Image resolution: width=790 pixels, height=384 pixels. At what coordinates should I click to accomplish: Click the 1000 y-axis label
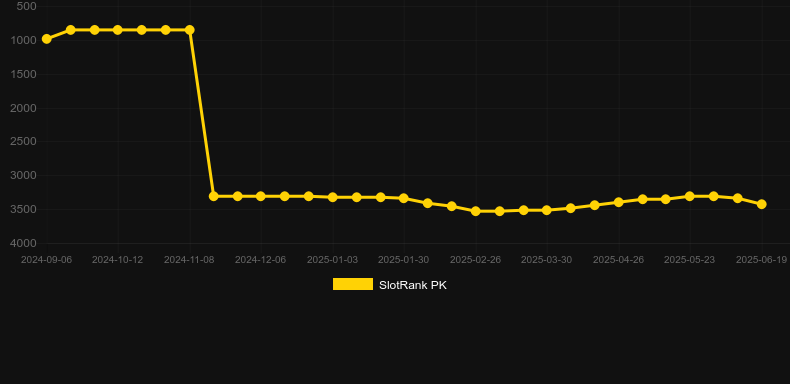[24, 40]
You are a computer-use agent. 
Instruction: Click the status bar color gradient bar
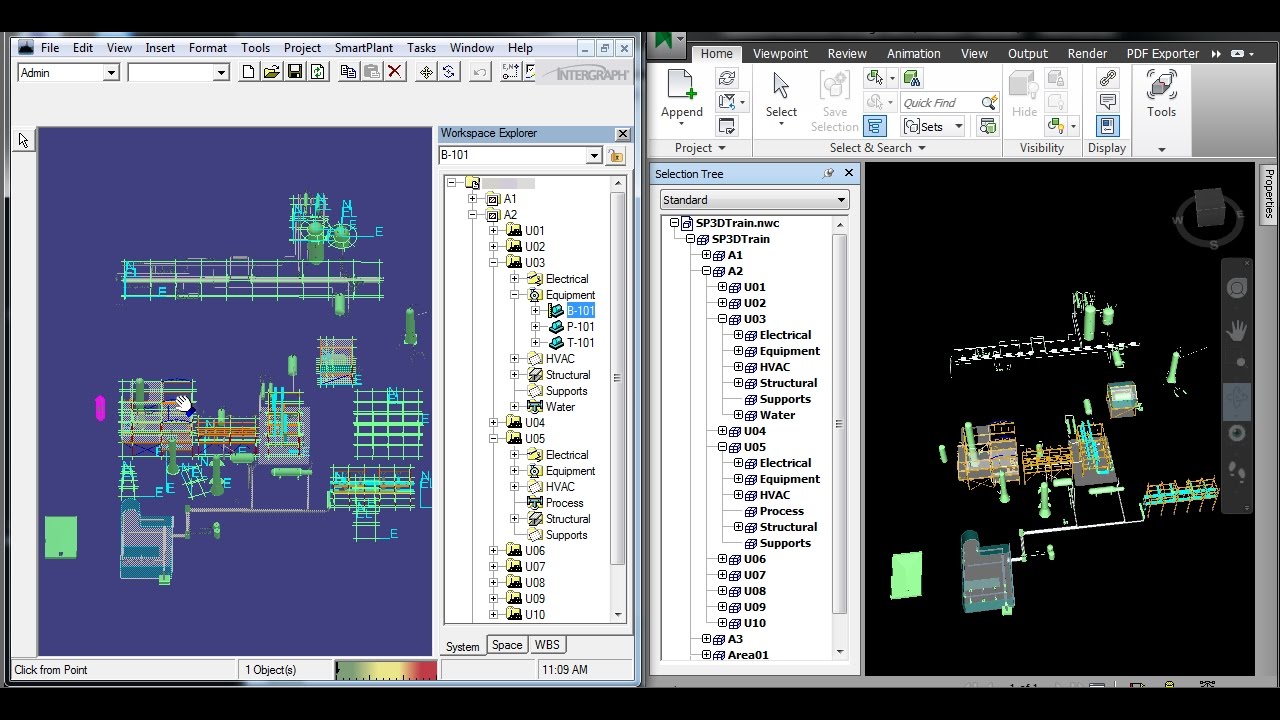click(x=386, y=670)
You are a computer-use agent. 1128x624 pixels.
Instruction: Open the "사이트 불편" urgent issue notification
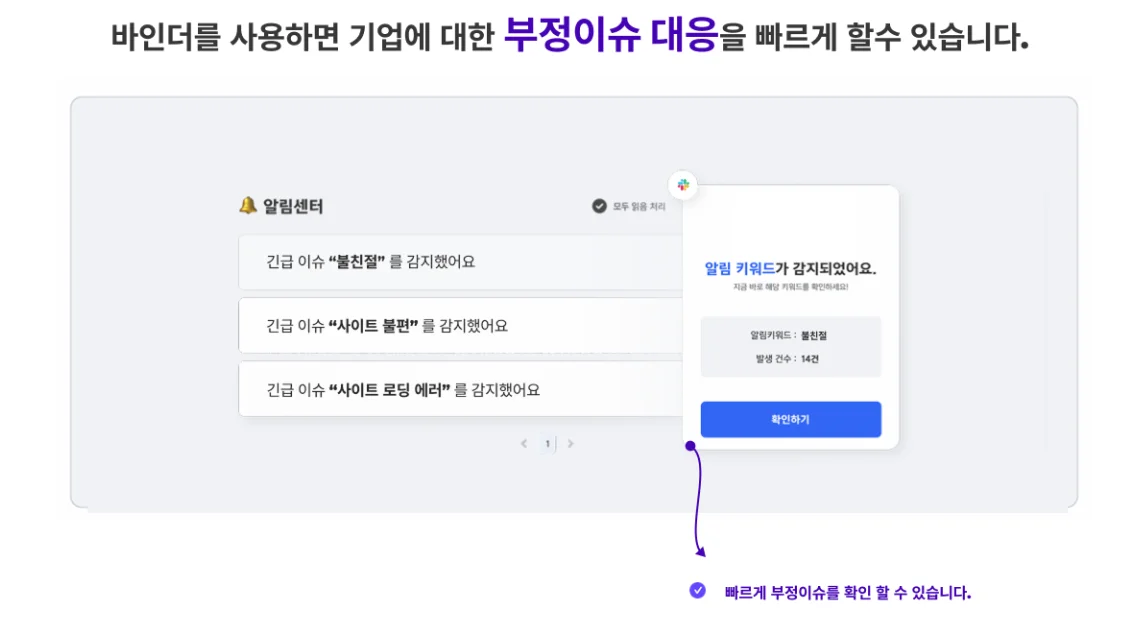460,326
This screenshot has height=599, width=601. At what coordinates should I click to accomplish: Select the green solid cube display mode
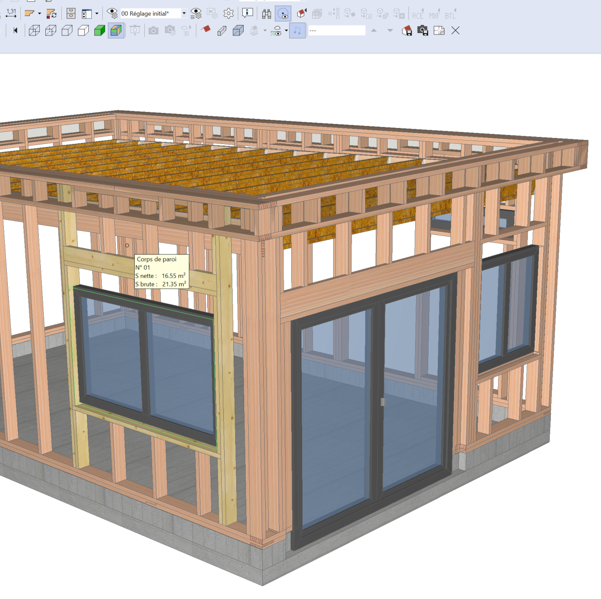coord(100,31)
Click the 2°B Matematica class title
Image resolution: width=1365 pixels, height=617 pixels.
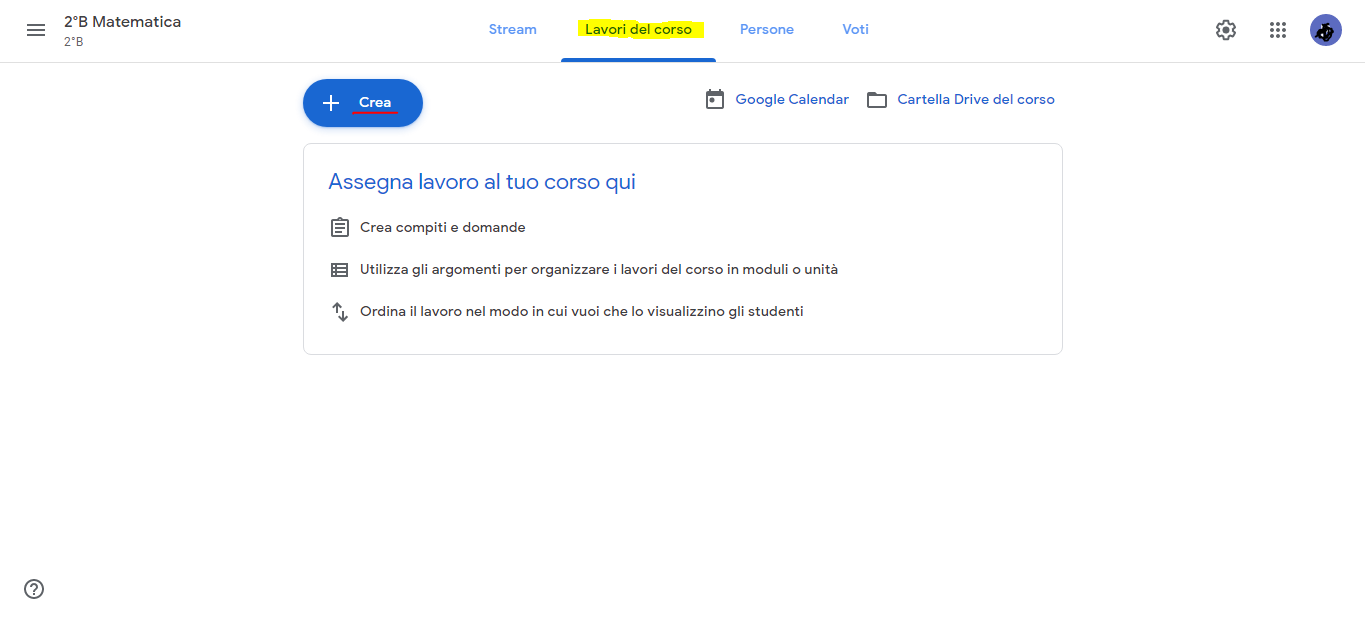click(122, 22)
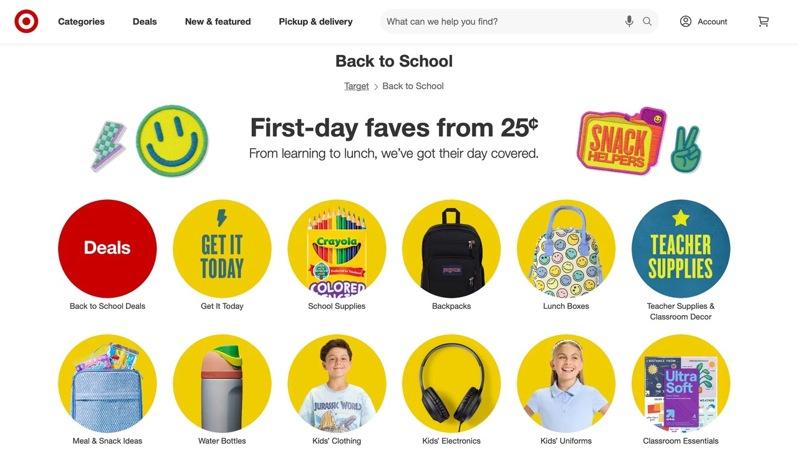The image size is (798, 459).
Task: Open the Kids' Electronics headphones thumbnail
Action: click(x=451, y=383)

-*-*-

▸ Problem to work on
Only an exact copy of the lines from the top of the entries through the line with "Click the 2°B Matematica class title", both included, should be given, with all pictures omitted.

▸ Answer area
Image resolution: width=790 pixels, height=384 pixels. At what coordinates should I click to accomplish: Click the 1000 y-axis label
[24, 40]
You are a computer-use agent. 
Instruction: Click the status bar color gradient bar
click(x=386, y=670)
You are a computer-use agent. 1128x624 pixels.
Instruction: Open the "사이트 불편" urgent issue notification
460,326
This screenshot has height=599, width=601. At what coordinates should I click to accomplish: Select the green solid cube display mode
coord(100,31)
Click the 2°B Matematica class title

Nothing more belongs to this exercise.